The change in opacity for each cornea (including the negative control corneas) was calculated via subtracting the initial opacity reading from the final opacity reading. These values were corrected by subtracting from each, the average opacity change observed in the negative control corneas. The mean opacity value was then calculated for each treatment group.

The mean OD490 for the blank wells was calculated and then subtracted from the raw OD490 of each well (corrected OD490). Any dilutions made were considered (multiplied). The final corrected OD490 values of the test articles and the positive control was calculated via subtracting the average corrected OD490 of the negative control corneas from the corrected OD490 value of each treated cornea.
Final corrected OD490 = (raw OD490- mean blank OD490) - average corrected negative control OD490.
The mean OD490 value of each treatment group was calculated by averaging the final corrected OD490 values of the treated corneas for that treatment condition. In vitro score = Mean opacity value + (15 x Mean OD490 Value).

The following classification was established by Sina (1995) based on studies with a wide range of test substances:
In Vitro Score:
from 0 to 25 = mild irritant
from 25.1 to 55 = moderate irritant
from 55.1 and above = severe irritant
Sima, J.F., Galer, D.M., Sussman, R.G., Gautheron, P.D., Sargent, E.V., Leong, B., Shah, P.V., Curren, R.D. and Miller, K. (1995). A collaborative evaluation of seven alternatives to the Draize eye irritation test using pharmaceutical intermediates. Fundamental and Applied Toxicology 26:20-31.

Results and discussion

In vitro

Irritation parameter:
in vitro irritation score
Vehicle controls validity:
not applicable
Negative controls validity:
Positive controls validity:
Remarks on result:
other: Mild irritant
Average of 3 test systems
Other effects / acceptance of results:
BCOP assay was accepted when the positive control (ethanol) caused an in vitro score that fell within two standard deviations of the historical mean.
Ethanol was used as a positive control. The score was recorded to be 44.5 and is acceptable, according to the classification system established by Sima et al.

Applicant's summary and conclusion

Interpretation of results:
study cannot be used for classification
a further study is necessary for the evaluation of the classification of the substance according to the OECD 437 criteria.
IVIS = 20.1
Executive summary:

The aim of the study was to assess the potential ocular irritancy of test article, to isolated bovine corneas, as measured by the test article’s ability to induce opacity and permeability to fluorescein (relative to the control corneas) that can ultimately be used to determine an in vitro score.

Bovine corneas obtained as a by-product from freshly slaughtered animals, were mounted in special holders and exposed to the test articles.
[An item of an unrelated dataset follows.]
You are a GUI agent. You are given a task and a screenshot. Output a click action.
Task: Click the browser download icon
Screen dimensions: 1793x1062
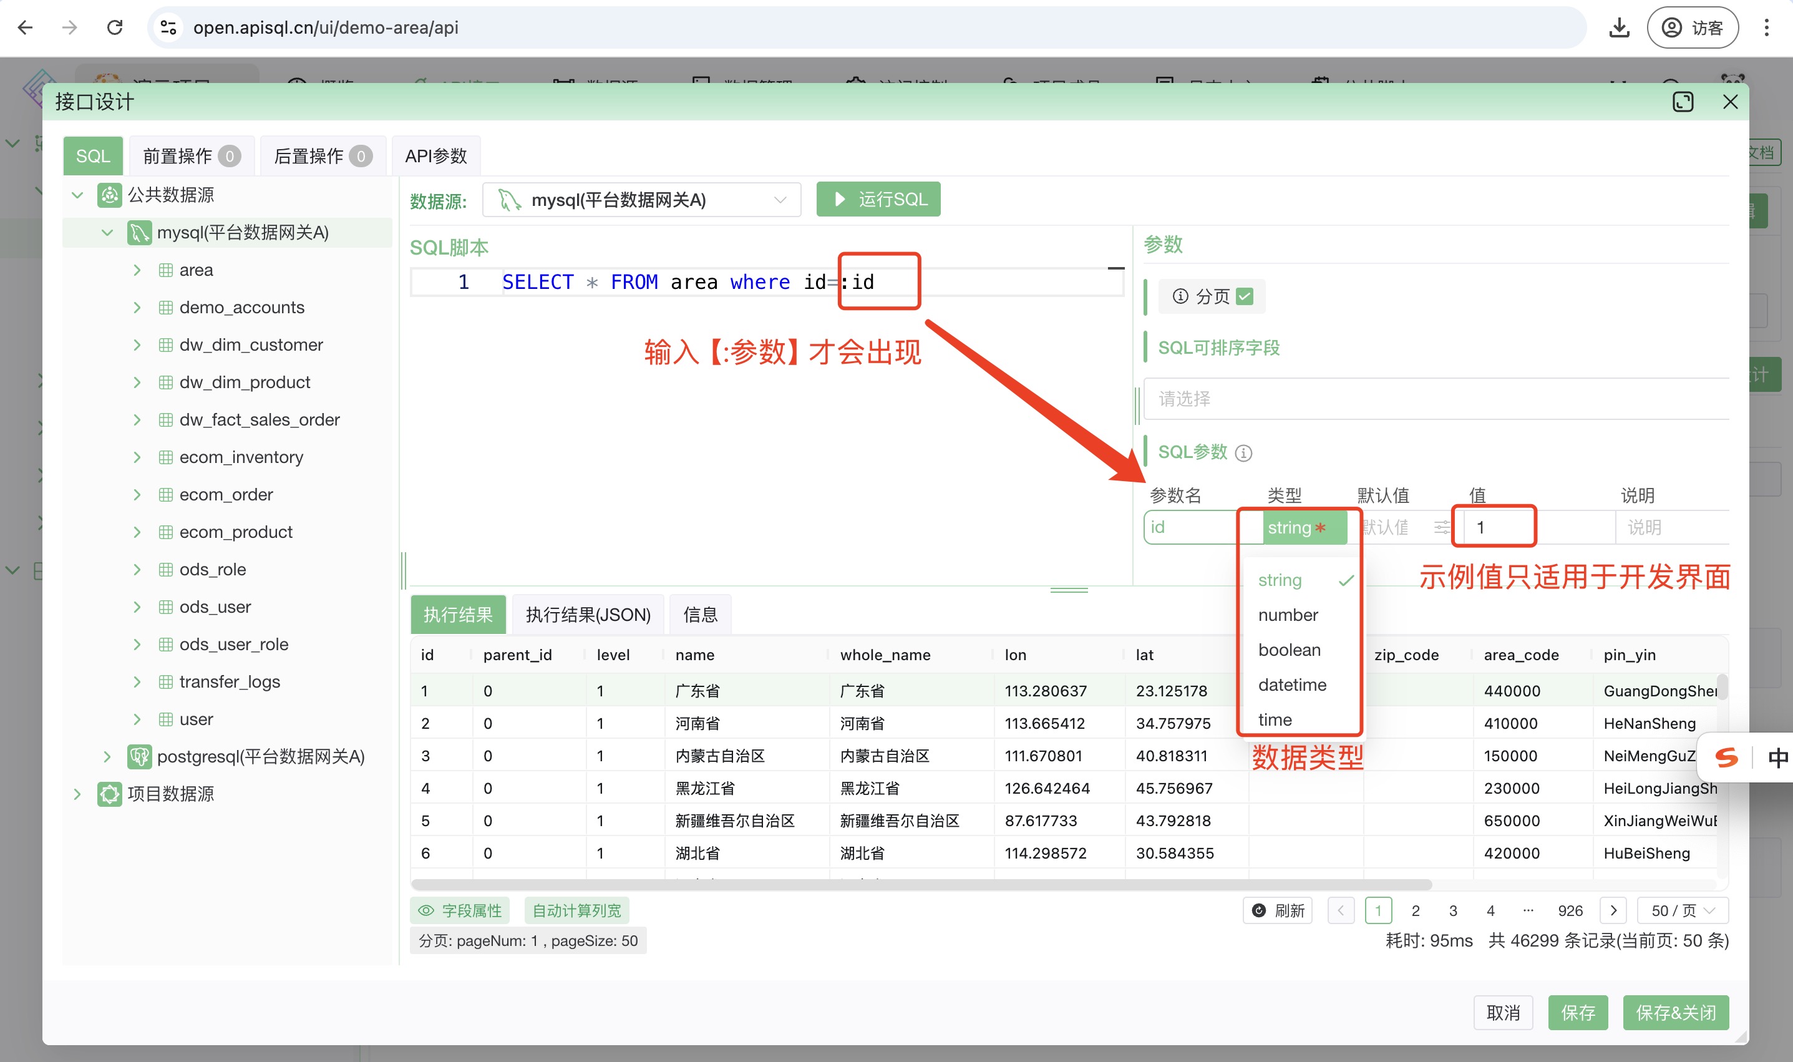(x=1619, y=28)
The positive control used in the study was ethanol and the negative control used was sterile, deionised water. The corneas were incubated at 32 ± 1 °C for 10 minutes and the epithelial side was washed at least three times with Complete MEM (containing phenol red) to ensure total removal of test article or control and then finally rinsed with Complete MEM (without phenol red). An opacity measurement was taken and then the corneas were returned to the anterior chambers refilled with fresh Complete MEM (without phenol red) and incubated for approximately 2 hours before a final opacity measurement was taken. The posterior chamber was filled with fresh Complete MEM and fluorescein solution was added to the anterior chamber and incubated at 32 ± 1 °C for 90 minutes and then 360 µl aliquots were taken from the posterior chambers and the OD490 value was measured. A 1:5 dilution with Complete MEM was carried for any aliquot whose OD490 value exceeded 1.500 and the plate was read again. The permeability measurement and in vitro score was then calculated. The BCOP assay was proved to be valid since the in vitro score for the positive control (ethanol) fell within two standard deviations of the historical mean (within a range of 39.4 to 64.3).

The test substance, produced an in vitro score of 20.1, as measured by changes in opacity and permeability (to fluorescein), which classifies it as a mild irritant to bovine corneas, based on the classification system established by Sina et al.